AMARILLO, Texas — On a 5,800-acre swath of dusty plains outside the barbed-wire fence of the Pantex nuclear weapons plant, crews are piling up mounds of dirt for a colossal monument to Donald Trump’s presidency — possibly the biggest he won’t own.
It’s here that Fermi America — a startup led by former Texas governor and U.S. Energy Secretary Rick Perry and Dallas billionaire Toby Neugebauer — is developing what would be the world’s largest private energy grid and AI campus. It includes the most ambitious build-out of legacy nuclear reactors in half a century. Canals for power lines and chain-link fences for an electricity substation are the first tangible signs of Fermi’s Donald J. Trump Advanced Energy and Intelligence Campus.

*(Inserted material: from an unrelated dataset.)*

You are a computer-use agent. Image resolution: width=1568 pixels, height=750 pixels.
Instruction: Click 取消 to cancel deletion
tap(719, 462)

The project hatched near the start of Trump’s second term is riding the political and policy currents the White House put in motion to accelerate artificial intelligence. The AI bonanza has reshaped the U.S. economy. Tech investors are speculating and trading on debt for projects of enormous scale, complexity and cost. States eager for economic development dollars are fast-tracking electricity expansions that could raise household costs.
If it’s built, the venture Fermi calls Project Matador would host 18 million square feet of data centers packed with supercomputers to train the next generation of AI. Nuclear, gas and solar plants would generate more electricity than 15 states use at their peak. Neugebauer and Perry say Fermi is allying with America’s national security priority: dominating China for AI supremacy.